— Start —

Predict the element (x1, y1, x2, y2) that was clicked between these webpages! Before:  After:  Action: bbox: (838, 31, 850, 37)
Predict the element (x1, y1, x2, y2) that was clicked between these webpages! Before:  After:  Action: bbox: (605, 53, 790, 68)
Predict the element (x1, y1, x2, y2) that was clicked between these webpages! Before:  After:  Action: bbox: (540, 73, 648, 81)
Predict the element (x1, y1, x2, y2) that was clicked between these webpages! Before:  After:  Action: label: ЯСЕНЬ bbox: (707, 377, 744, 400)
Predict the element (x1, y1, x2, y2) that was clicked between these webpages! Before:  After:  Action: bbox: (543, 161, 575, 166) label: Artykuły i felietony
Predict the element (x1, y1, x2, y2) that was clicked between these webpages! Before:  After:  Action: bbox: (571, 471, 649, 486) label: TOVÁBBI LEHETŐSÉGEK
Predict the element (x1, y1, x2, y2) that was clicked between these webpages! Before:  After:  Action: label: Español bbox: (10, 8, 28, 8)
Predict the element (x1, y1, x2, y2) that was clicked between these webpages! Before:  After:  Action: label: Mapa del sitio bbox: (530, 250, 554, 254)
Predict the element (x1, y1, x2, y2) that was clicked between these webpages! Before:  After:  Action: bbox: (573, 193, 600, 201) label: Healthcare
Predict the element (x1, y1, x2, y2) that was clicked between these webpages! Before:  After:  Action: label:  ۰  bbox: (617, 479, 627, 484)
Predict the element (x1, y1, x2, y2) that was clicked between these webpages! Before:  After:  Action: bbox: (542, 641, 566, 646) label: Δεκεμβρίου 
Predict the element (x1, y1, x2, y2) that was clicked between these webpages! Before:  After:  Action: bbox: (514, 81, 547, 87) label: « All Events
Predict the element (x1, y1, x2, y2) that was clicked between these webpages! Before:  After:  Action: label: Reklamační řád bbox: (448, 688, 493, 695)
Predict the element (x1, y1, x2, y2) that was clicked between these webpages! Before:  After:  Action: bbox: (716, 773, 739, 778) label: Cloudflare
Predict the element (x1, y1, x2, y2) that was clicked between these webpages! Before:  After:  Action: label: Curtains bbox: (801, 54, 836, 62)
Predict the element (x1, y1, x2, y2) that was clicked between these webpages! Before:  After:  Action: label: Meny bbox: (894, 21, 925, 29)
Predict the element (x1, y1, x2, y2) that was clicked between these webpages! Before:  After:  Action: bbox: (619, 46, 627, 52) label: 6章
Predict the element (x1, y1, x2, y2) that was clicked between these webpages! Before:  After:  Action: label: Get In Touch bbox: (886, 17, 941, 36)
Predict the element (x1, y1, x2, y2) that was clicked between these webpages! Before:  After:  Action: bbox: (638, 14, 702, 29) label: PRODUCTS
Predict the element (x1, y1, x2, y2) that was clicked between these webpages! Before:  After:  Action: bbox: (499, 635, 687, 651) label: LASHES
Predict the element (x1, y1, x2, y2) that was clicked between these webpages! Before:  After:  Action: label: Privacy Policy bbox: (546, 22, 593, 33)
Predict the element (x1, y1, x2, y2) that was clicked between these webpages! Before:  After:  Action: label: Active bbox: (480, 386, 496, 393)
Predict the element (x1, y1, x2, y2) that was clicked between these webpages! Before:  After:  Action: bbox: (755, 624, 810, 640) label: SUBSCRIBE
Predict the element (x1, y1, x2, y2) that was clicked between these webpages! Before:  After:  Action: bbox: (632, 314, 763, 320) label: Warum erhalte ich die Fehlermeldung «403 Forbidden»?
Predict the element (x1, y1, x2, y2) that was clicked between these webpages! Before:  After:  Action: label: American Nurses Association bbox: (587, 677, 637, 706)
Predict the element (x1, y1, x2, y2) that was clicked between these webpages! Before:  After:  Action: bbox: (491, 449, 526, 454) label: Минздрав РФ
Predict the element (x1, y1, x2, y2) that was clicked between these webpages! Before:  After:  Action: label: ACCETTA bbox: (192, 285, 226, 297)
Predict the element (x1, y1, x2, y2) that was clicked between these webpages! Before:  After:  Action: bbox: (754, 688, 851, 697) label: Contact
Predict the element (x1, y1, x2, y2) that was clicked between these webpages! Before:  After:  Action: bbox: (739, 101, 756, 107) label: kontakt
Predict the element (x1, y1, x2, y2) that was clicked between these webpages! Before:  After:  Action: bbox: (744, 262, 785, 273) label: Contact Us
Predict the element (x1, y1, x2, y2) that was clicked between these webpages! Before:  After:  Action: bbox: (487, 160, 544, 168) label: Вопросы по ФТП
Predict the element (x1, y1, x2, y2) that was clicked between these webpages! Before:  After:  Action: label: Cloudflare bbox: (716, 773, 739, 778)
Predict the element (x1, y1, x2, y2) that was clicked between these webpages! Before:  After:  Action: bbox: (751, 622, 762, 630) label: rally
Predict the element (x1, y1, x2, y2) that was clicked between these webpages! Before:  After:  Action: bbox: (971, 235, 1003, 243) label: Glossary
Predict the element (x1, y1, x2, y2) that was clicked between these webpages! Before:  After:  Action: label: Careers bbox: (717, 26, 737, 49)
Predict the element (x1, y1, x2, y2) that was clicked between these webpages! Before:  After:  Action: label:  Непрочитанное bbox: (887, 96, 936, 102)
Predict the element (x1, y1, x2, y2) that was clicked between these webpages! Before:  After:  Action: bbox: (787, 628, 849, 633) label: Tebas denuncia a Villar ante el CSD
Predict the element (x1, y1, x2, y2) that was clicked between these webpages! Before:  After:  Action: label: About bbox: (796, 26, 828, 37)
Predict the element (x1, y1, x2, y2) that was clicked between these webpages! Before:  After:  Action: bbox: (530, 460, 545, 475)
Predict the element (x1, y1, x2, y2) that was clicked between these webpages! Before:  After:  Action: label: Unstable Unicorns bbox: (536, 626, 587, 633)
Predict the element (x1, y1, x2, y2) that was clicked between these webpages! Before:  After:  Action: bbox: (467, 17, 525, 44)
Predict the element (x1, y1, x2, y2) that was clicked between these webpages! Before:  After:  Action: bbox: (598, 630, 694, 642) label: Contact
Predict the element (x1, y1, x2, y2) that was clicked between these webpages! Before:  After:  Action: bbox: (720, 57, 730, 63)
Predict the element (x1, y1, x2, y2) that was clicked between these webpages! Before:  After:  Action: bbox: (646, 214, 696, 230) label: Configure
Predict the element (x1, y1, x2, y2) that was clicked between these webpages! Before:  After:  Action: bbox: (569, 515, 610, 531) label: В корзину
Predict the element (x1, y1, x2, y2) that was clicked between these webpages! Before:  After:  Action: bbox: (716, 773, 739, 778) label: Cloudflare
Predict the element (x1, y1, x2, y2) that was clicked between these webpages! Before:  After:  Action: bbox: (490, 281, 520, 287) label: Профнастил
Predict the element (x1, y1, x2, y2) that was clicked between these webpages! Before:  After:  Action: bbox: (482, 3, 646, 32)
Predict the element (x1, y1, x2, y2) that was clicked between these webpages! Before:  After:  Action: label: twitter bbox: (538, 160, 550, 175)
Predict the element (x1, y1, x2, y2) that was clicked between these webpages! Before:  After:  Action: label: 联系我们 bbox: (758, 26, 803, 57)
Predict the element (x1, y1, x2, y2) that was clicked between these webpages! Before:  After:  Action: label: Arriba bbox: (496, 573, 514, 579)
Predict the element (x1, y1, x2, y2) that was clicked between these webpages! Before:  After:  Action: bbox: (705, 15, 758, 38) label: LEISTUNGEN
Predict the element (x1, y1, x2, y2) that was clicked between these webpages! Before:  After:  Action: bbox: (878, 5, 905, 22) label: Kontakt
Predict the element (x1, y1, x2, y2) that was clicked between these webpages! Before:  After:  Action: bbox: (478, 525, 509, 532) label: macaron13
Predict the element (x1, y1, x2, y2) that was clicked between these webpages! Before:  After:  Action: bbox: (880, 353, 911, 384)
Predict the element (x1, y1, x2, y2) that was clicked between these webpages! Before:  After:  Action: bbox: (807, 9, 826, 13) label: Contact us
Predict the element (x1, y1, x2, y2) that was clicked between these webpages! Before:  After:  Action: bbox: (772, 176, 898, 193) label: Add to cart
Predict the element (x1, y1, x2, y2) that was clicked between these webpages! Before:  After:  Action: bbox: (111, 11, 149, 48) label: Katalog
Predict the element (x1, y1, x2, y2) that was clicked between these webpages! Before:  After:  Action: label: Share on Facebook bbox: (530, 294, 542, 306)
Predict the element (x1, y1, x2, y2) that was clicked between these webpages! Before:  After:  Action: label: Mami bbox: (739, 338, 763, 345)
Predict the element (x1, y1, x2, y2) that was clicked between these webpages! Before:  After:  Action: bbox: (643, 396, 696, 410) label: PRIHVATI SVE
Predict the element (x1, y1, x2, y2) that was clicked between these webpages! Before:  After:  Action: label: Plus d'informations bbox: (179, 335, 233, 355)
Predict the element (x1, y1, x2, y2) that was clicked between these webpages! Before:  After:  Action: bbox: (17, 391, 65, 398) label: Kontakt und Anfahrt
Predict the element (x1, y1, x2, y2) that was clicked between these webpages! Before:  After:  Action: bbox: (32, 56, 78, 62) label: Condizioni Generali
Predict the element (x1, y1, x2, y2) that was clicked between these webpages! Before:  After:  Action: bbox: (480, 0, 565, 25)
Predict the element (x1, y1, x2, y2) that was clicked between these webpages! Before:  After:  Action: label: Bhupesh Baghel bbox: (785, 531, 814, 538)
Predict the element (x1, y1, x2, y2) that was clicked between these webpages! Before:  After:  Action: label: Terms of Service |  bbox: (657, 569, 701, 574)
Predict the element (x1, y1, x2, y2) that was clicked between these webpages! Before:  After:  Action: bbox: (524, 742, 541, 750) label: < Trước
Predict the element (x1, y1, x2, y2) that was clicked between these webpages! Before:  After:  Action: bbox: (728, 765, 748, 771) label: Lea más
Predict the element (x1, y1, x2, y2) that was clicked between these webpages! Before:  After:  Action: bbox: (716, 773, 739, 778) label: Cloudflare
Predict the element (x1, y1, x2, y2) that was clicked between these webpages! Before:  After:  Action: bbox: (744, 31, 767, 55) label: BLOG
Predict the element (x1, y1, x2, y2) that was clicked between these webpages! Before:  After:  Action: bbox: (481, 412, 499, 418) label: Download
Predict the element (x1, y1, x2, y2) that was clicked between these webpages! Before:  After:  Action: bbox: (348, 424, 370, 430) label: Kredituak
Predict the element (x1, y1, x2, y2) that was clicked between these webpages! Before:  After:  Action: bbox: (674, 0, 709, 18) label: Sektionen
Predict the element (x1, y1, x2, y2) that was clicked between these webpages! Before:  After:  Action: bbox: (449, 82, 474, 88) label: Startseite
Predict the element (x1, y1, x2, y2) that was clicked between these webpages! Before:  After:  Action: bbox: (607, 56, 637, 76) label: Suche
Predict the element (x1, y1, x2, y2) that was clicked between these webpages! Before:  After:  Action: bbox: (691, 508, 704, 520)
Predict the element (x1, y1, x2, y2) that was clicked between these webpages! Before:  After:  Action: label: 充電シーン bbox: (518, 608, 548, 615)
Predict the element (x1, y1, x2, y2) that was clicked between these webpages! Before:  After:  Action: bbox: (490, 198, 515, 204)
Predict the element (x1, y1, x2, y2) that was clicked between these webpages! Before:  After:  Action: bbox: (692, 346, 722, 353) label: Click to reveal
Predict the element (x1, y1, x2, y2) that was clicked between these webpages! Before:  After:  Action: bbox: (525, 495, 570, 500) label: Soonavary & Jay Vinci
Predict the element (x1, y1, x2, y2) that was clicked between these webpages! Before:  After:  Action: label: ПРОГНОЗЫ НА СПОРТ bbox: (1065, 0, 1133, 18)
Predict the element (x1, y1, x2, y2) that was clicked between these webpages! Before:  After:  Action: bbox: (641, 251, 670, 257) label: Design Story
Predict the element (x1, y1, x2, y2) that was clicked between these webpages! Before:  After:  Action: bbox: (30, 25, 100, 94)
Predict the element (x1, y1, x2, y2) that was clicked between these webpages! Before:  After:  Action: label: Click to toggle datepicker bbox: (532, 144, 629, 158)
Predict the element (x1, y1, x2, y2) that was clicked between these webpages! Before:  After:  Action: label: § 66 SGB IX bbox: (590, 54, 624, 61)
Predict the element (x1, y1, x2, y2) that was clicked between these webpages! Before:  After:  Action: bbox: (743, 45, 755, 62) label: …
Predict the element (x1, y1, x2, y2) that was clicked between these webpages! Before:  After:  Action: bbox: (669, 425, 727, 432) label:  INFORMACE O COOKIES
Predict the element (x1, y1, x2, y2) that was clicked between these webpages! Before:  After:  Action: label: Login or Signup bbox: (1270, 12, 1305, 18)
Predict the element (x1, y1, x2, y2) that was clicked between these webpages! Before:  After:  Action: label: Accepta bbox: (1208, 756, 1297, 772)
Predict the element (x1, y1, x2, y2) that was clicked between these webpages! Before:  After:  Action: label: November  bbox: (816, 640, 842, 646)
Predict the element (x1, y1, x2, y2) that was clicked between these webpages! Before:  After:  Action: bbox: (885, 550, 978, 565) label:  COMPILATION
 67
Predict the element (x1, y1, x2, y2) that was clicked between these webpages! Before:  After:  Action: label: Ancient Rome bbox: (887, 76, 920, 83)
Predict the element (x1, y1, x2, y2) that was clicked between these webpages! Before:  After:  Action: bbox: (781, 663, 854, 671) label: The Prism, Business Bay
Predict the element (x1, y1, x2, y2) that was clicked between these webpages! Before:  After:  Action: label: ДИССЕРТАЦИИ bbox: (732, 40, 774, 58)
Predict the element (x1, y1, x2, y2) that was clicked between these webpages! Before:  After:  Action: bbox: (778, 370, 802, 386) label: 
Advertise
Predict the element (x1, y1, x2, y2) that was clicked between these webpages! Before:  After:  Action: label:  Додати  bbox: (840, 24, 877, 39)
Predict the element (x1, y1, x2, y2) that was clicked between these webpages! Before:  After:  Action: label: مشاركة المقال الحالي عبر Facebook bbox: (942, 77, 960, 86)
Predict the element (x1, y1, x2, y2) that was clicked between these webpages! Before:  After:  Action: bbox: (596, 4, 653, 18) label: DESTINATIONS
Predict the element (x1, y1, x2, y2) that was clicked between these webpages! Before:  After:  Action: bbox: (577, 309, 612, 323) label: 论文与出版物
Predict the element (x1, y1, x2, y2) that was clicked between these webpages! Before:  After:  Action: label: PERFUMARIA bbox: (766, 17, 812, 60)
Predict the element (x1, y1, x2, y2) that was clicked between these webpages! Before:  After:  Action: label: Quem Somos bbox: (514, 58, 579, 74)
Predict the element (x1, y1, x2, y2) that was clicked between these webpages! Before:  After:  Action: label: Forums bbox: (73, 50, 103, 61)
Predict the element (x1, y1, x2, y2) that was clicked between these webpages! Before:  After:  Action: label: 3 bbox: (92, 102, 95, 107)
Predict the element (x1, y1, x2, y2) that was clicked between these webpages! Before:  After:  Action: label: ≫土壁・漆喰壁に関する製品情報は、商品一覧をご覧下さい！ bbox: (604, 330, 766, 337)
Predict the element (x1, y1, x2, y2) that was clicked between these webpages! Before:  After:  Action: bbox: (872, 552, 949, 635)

— End —

# WHAT YOU WILL DO
Render the entries as a JSON list of strings, one string per line with blank lines left out, starting at the line with "287) label: Профнастил" and going through the line with "label: PRIHVATI SVE", both included.

# ANSWER
[
  "Predict the element (x1, y1, x2, y2) that was clicked between these webpages! Before:  After:  Action: bbox: (490, 281, 520, 287) label: Профнастил",
  "Predict the element (x1, y1, x2, y2) that was clicked between these webpages! Before:  After:  Action: bbox: (482, 3, 646, 32)",
  "Predict the element (x1, y1, x2, y2) that was clicked between these webpages! Before:  After:  Action: label: twitter bbox: (538, 160, 550, 175)",
  "Predict the element (x1, y1, x2, y2) that was clicked between these webpages! Before:  After:  Action: label: 联系我们 bbox: (758, 26, 803, 57)",
  "Predict the element (x1, y1, x2, y2) that was clicked between these webpages! Before:  After:  Action: label: Arriba bbox: (496, 573, 514, 579)",
  "Predict the element (x1, y1, x2, y2) that was clicked between these webpages! Before:  After:  Action: bbox: (705, 15, 758, 38) label: LEISTUNGEN",
  "Predict the element (x1, y1, x2, y2) that was clicked between these webpages! Before:  After:  Action: bbox: (878, 5, 905, 22) label: Kontakt",
  "Predict the element (x1, y1, x2, y2) that was clicked between these webpages! Before:  After:  Action: bbox: (478, 525, 509, 532) label: macaron13",
  "Predict the element (x1, y1, x2, y2) that was clicked between these webpages! Before:  After:  Action: bbox: (880, 353, 911, 384)",
  "Predict the element (x1, y1, x2, y2) that was clicked between these webpages! Before:  After:  Action: bbox: (807, 9, 826, 13) label: Contact us",
  "Predict the element (x1, y1, x2, y2) that was clicked between these webpages! Before:  After:  Action: bbox: (772, 176, 898, 193) label: Add to cart",
  "Predict the element (x1, y1, x2, y2) that was clicked between these webpages! Before:  After:  Action: bbox: (111, 11, 149, 48) label: Katalog",
  "Predict the element (x1, y1, x2, y2) that was clicked between these webpages! Before:  After:  Action: label: Share on Facebook bbox: (530, 294, 542, 306)",
  "Predict the element (x1, y1, x2, y2) that was clicked between these webpages! Before:  After:  Action: label: Mami bbox: (739, 338, 763, 345)",
  "Predict the element (x1, y1, x2, y2) that was clicked between these webpages! Before:  After:  Action: bbox: (643, 396, 696, 410) label: PRIHVATI SVE"
]